Darius dan kelompoknya berhasil membuka gerbang tanpa menimbulkan suara. Mereka bergerak cepat, langsung menuju pintu utama gudang. Tapi sebelum mereka bisa masuk, lampu-lampu di sekitar mereka menyala terang, menerangi seluruh area.
Ariella muncul dari balkon, memandang mereka dari atas dengan senyum dingin. “Malam yang indah, bukan?” katanya, suaranya menggema di seluruh gudang.
Darius membeku, jelas tidak menyangka bahwa Ariella sudah menunggunya. Namun, ia dengan cepat memasang wajah percaya diri. “Ariella, aku bisa jelaskan—”
“Tidak perlu,” potong Ariella. “Aku tahu persis apa yang kau coba lakukan. Kau pikir kau bisa mempermainkanku?”
Sebelum Darius sempat menjawab, Rael dan timnya muncul dari berbagai sudut, mengepung kelompok Darius. Dalam hitungan detik, senjata diarahkan kepada mereka. Anggota The Raven Syndicate tampak panik, sementara Darius mencoba menyembunyikan ketakutannya.
“Kau membuat kesalahan besar, Darius,” lanjut Ariella. “Aku memberimu kesempatan untuk menjadi sekutuku, tetapi kau memilih untuk mengkhianatiku. Sekarang, kau harus membayar harga untuk itu.”
Darius mencoba meraih senjata di sabuknya, tetapi sebelum ia bisa bergerak lebih jauh, Rael sudah menodongkan pistol ke kepalanya. “Jangan coba-coba,” ancam Rael.
Ariella turun dari balkon, berjalan perlahan menuju Darius. “Kau tahu apa yang aku benci lebih dari apa pun, Darius?” tanyanya, suaranya lembut namun penuh ancaman. “Pengkhianatan.”
Darius terdiam, tidak tahu harus berkata apa. Keringat dingin mengalir di pelipisnya saat Ariella berhenti tepat di depannya.
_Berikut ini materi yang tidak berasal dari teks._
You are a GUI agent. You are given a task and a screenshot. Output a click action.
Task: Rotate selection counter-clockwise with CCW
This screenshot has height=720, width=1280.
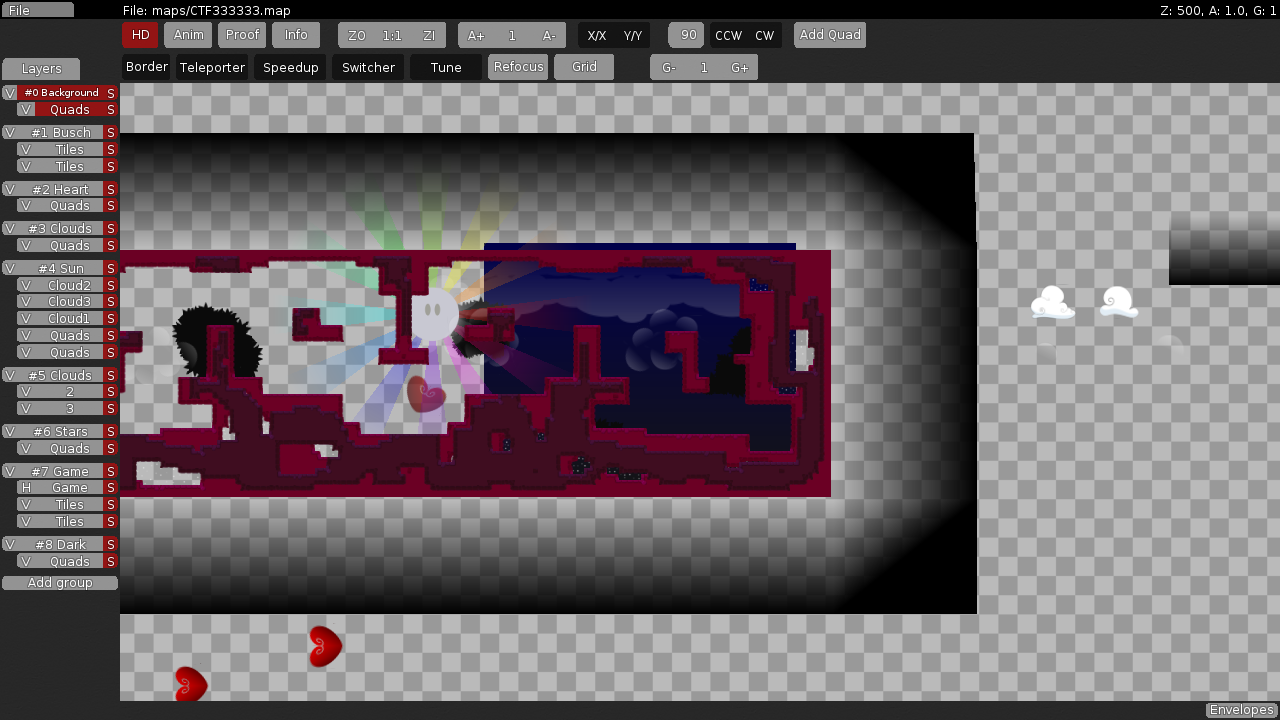pyautogui.click(x=726, y=34)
“Aku bisa membunuhmu sekarang,” kata Ariella, matanya menusuk seperti pisau. “Tapi aku rasa itu terlalu mudah untukmu. Sebaliknya, aku akan memastikan bahwa kau kehilangan segalanya—kekuasaanmu, reputasimu, dan nyawamu.”
Ariella memberi isyarat kepada Rael, yang segera menangkap Darius dan menyeretnya keluar dari gudang. Anggota The Raven Syndicate lainnya juga ditahan, sementara Ariella berdiri diam, memandangi gudang yang kembali sunyi.
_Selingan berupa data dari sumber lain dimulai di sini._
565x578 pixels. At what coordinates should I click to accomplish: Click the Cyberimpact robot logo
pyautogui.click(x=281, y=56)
Malam itu, Ariella membuktikan bahwa dia tidak hanya seorang pemimpin yang cerdas, tetapi juga seseorang yang tidak akan pernah membiarkan siapa pun bermain-main dengannya. Namun, ia tahu bahwa ini hanyalah awal dari pertempuran yang lebih besar. Dengan The Raven Syndicate di luar sana, dan ancaman yang terus berdatangan, Ariella harus terus waspada. Di dunia ini, hanya yang terkuat yang bertahan.
Namun satu hal yang pasti: Ariella tidak akan pernah menjadi korban permainan orang lain.